The S Corporation may be the worst entity to own from an asset protection point of view. It is far more difficult to protect S Corporation shares than C Corporation shares. C Corporation shares can be protectively titled to limited partnerships, irrevocable trusts or other entities. But these methods are unavailable to protect S Corporation shares. Thus, it is far more difficult to lawsuit-proof S Corporation shares because of its ownership restrictions. S Corporations can be owned by single-member domestic or international LLCs. S Corporation shares can also be owned by a sub-trust of an international asset protection trust – although this arrangement is more complex. One may also encumber or pledge S Corporation shares, as you would encumber C Corporation shares or any other asset. Again, the method we use in any given case depends on the circumstances.

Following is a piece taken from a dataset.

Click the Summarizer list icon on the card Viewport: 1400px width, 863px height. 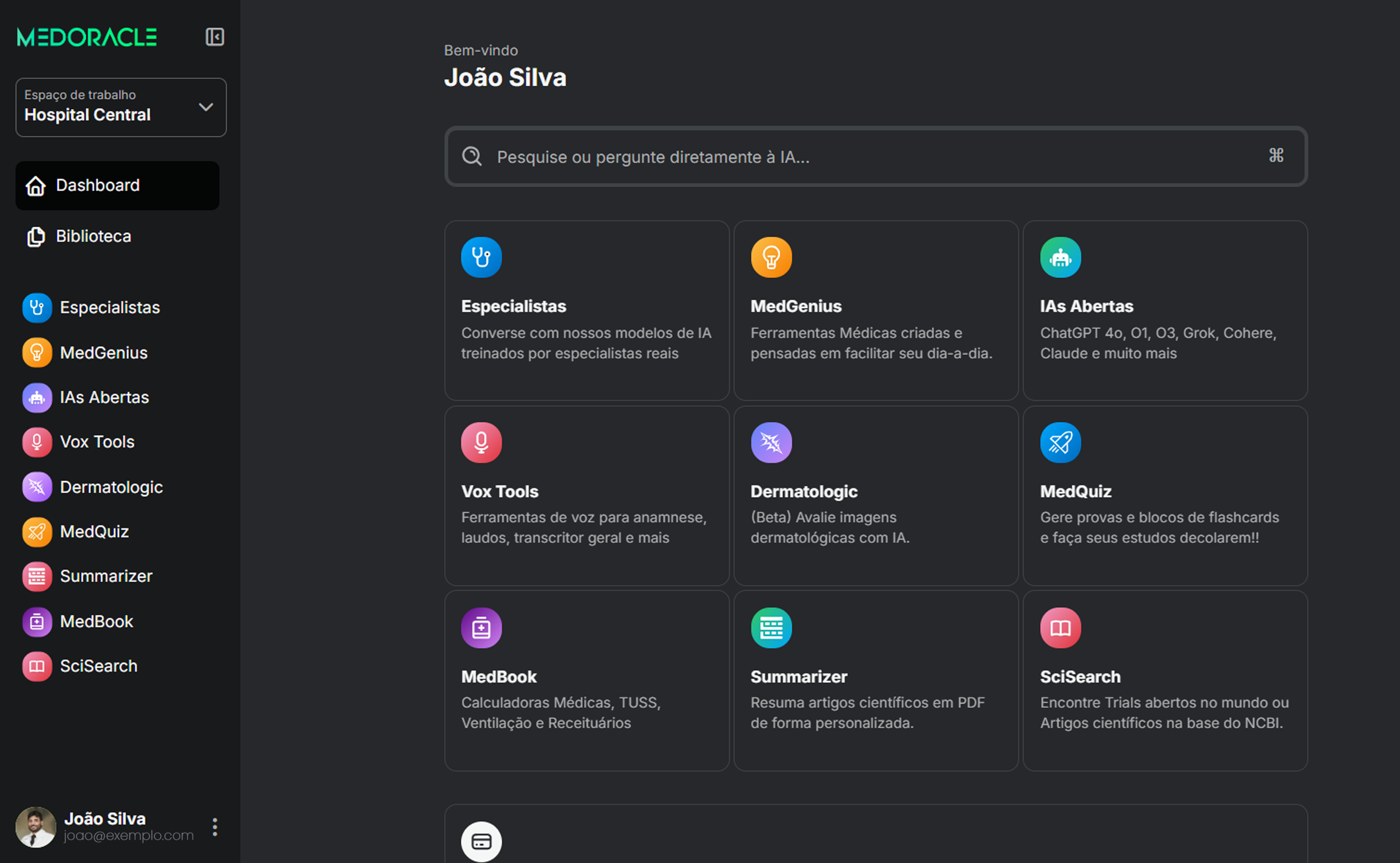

A major protective advantage of the LLC over the S Corporation is that the LLC affords you more ownership options. For example, your LLC can be owned by a limited partnership, a trust, another corporation, etc. Also, an LLC has flexible tax options and can offer the same tax benefits as an S- Corporation. More importantly, an ownership interest in an LLC is considerably more creditor-protected than shares in an S Corporation which can be easily seized by a stockholder’s personal creditors. In an LLC, a member’s personal creditor is generally limited to a charging order against the LLC interest, which gives the creditor only the right to receive distributed profits due the debtor partners.

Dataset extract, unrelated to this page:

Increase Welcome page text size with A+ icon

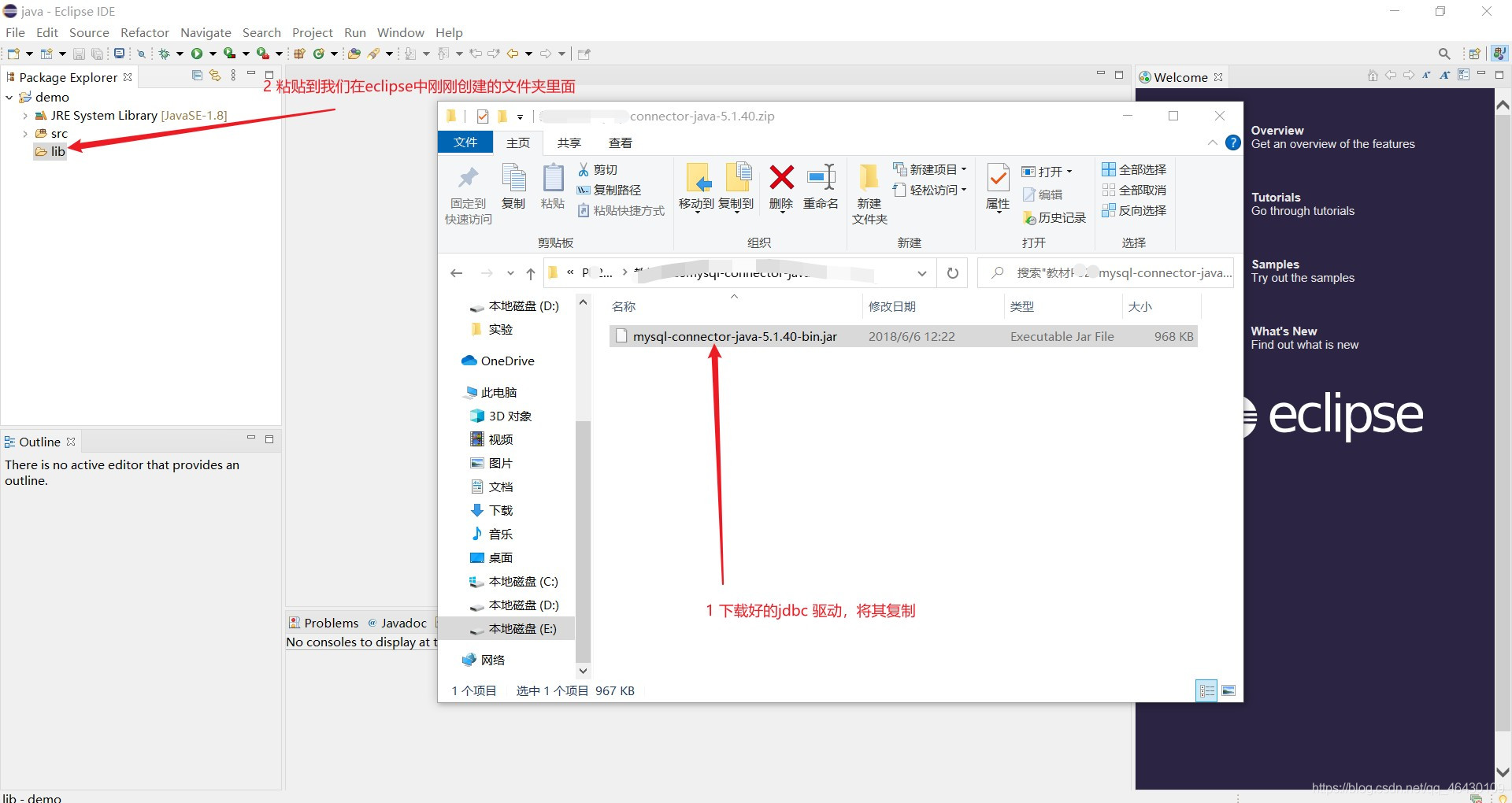[1443, 75]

How to protect your business from personal and business creditors
The goal of business owners should be to title as few valuable assets as possible to their operating company. Why lose valuable assets if their business fails or is sued? It’s smarter to title these more valuable assets to another entity to isolate them from the business’ creditors. These assets owned through another entity can then be leased or licensed to the operating company.
For example, we title our clients’ real estate separately. For instance, if your building is titled to your business’ corporation or LLC, the business’ creditors can then claim the building as a corporate asset. So why expose the real estate? It’s smarter to title the real estate to a separate Limited Liability Company. The real estate then remains yours, no matter what happens to your business. Similarly, you want to title equipment, furniture and fixtures, trademarks, trade names, copyrights, patents, domain addresses and other proprietary rights to separate entities and then lease or license these assets back to your operating company. Your objective is to limit the business’ creditors to the fewest and least valuable assets. You can then sell or use these valuable and protected assets to start another business or for your personal profit. In any instance, they won’t be lost to your business’ creditors. That’s smart planning. But it takes foresight and a defensive mindset.
Business succession at a glance
Succession planning is essentially estate planning for businesses. It is an essential tool to use in protecting your business interest as well as maximizing the value of your business for your loved ones, and how to ensure that all of your key employees will keep their job even when you’re gone. Another major benefit of succession planning is it allows for assurance of an agreeable price for the departing partner’s share. Furthermore, succession planning allows for the ability to buy the departing member’s share quickly and with no liquidity with policy benefits and no interruption in business. A great strategy is to make sure your operating agreements are bulletproof and dictate exactly what happens when an owner or member of the business passes away. This way, there is no room for interpretation as to what happens to the business.